Tasks to perform |
(1) In the sports inventions article, repeat the passage from "Allergic to pencils?" up to and including "high-pitched beep away.".
(2) In the sports inventions article, what does the global positioning system controlled paint spraying system produce more accurately?
(3) Rewrite the paragraph of the sports inventions article that begins "Absent-minded links lovers" as a short list.

Then there are the hybrids, combination-style inventions that beg the question: If X is great and Y is super, then wouldn't a cross between X and Y be supergreat?

Not necessarily.

Sure, football and baseball players wear eye black. And, yes, teams and leagues are always grubbing for extra revenue. But an under-eye glare reducer that doubles as a mini-billboard (No.6,096,194)? Even Dan Snyder might balk.

Similarly, we don't expect the Baltimore Orioles to adopt the combination baseball cap and fielder's glove (No.5,920,913) anytime soon or anytime later, for that matter.

It's also doubtful that the Camden Yards faithful will seek sudsy solace though the drinking cup adaptable into binoculars (No.4,770,519). A Big Gulp with magnifying lenses built into its sides, the device resembles beer goggles. Literally.

And as for the triangle football (No.D443,319), hey, you don't have to be Steve Spurrier let alone Pythagoras to see that something does not compute.

High-tech hooey

Like basketball knowledge in an NCAA tournament pool, a little bit of technology can be a dangerous thing. Not to mention dopey.

In Afghanistan, the U.S. military used lasers to guide smart bombs toward their targets. At your local bowling alley, you can do the same provided you have the laser bowling ball guiding apparatus (No.5,683,303).

One drawback: The system does not include a Delta Force forward spotter.

Keeping with the combat theme, stadium groundskeeping crews may benefit from the global positioning system controlled paint spraying system (No.6,074,693), a device that uses the Defense Department's GPS satellites to produce more accurate hash marks.

Other high-tech sports inventions seem to exist for the same reason man walked on the moon, then returned to create "Celebrity Boxing" that is to say, because he could.

Don't feel like bouncing a ball to see if it's flat? Try the inflatable ball with a digital pressure display (No.5,755,634). Planning a game of night hockey? Pick up an illuminated hockey stick (No.5,607,226).

Allergic to pencils? Never fear: The golf wristwatch with scorekeeping capabilities (No.6,125,081) is here.

Absent-minded links lovers also can rest easy, thanks to the golf ball with remotely activated sound generator (No.6,011,466). And with the alarm system for forgotten golf club (No.6,040,772), misplaced equipment is only a high-pitched beep away.

And you thought car alarms were annoying.


Clothes make the man. And with the uniform seat cover (No.D454,748), they also make the chair.

Essentially a team jersey yanked over a chair back, the seat cover can turn any Barcalounger into Ike Austin. Give or take about 4.2 points per game.

A great gift for cantankerous local baseball columnists, the shirt with fill-in athletic schedule (No.6,185,746) makes it easy to track the Orioles' ever-expanding loss total. Better still, it's far more sanitary than, say, getting a series of "Memento"-like body tattoos.

Especially if you're trying to fit Josh Towers' ERA on your left biceps.

Record excerpts |
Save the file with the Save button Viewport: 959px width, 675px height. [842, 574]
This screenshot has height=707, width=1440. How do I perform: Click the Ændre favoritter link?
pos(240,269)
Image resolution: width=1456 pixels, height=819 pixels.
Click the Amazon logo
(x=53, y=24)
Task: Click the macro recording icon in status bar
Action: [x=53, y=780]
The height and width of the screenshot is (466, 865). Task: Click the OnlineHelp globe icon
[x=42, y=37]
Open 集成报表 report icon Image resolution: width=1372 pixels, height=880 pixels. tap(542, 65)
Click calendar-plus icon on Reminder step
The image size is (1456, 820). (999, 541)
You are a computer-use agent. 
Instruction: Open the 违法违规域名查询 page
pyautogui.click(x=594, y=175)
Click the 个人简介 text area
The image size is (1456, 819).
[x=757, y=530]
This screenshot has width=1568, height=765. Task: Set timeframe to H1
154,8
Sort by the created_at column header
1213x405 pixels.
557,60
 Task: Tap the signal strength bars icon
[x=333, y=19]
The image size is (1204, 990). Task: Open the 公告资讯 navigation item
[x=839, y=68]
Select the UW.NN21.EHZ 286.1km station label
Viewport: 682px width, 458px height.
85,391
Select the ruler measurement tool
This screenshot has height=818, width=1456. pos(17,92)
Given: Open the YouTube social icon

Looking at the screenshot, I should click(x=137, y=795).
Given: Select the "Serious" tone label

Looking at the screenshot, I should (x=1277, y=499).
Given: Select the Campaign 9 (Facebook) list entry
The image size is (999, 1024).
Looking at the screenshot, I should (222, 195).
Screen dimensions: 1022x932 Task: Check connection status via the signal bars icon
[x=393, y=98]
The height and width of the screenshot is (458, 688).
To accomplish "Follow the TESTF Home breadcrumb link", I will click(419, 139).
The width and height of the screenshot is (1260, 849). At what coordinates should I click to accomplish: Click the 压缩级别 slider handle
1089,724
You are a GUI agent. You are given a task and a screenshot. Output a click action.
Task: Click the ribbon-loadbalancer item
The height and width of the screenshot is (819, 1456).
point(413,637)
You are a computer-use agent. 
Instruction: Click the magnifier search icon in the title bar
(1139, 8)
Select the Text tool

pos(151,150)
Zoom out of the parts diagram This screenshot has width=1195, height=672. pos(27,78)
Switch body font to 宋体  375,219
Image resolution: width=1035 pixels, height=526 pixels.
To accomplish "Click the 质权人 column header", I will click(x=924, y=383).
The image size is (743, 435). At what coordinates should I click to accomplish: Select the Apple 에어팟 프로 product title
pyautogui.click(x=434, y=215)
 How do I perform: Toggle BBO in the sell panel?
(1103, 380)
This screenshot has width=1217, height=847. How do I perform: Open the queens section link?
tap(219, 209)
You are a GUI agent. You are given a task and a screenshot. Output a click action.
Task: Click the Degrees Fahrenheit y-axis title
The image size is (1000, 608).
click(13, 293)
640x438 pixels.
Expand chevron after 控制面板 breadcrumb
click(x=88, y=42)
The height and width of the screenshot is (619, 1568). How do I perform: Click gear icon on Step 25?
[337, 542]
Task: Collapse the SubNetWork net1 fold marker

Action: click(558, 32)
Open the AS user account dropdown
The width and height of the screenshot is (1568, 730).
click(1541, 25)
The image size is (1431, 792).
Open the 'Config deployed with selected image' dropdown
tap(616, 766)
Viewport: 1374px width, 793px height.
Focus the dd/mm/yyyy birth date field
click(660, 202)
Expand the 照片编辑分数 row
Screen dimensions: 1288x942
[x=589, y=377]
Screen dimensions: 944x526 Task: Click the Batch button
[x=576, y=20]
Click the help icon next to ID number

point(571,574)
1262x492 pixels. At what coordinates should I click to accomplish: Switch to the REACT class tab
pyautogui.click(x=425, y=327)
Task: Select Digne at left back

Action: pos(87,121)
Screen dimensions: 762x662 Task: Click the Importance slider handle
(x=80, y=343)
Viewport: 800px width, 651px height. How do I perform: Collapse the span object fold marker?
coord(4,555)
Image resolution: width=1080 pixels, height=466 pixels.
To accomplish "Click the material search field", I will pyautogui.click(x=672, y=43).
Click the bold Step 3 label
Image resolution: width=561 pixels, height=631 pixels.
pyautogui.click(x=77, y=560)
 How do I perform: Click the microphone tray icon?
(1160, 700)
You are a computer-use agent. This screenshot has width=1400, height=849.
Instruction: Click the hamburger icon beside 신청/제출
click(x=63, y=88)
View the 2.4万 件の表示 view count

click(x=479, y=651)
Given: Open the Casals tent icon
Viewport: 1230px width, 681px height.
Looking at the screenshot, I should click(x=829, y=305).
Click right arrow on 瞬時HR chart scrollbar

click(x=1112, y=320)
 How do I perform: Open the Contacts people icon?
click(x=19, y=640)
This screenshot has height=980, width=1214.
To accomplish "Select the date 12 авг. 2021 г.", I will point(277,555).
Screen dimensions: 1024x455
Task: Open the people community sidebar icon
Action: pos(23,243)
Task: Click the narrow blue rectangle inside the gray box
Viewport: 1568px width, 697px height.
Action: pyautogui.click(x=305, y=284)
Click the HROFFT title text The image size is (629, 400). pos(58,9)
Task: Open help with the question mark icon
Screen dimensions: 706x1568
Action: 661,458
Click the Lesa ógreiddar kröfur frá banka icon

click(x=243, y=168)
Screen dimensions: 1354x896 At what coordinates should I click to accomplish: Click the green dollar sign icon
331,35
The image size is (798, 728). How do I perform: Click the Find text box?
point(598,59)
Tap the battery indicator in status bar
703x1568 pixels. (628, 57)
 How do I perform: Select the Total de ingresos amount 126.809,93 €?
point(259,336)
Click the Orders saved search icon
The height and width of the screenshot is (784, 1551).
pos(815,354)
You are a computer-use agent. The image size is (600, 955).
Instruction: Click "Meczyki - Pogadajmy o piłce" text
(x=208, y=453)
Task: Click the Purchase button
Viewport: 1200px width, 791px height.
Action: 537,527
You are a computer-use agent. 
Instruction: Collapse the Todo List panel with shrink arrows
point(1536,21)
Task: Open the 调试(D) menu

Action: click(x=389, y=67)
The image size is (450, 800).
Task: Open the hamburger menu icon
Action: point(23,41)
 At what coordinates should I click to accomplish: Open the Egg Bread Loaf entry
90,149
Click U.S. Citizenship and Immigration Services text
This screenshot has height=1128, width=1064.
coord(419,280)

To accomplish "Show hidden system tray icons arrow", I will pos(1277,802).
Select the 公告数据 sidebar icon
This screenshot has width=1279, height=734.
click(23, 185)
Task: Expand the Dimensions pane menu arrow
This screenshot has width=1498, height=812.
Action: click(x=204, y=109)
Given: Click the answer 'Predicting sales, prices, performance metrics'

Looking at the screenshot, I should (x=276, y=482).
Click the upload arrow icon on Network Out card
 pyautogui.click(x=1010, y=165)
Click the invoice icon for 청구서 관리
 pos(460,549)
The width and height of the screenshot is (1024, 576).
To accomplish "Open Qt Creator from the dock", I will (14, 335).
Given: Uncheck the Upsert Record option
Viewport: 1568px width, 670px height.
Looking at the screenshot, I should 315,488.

Outputs for the tasks |
(1)
Allergic to pencils? Never fear: The golf wristwatch with scorekeeping capabilities (No.6,125,081) is here.

Absent-minded links lovers also can rest easy, thanks to the golf ball with remotely activated sound generator (No.6,011,466). And with the alarm system for forgotten golf club (No.6,040,772), misplaced equipment is only a high-pitched beep away.

(2) Hash marks.

(3)
- Golf ball with remotely activated sound generator (No.6,011,466): helps absent-minded golfers.
- Alarm system for forgotten golf club (No.6,040,772): locates misplaced equipment with a high-pitched beep.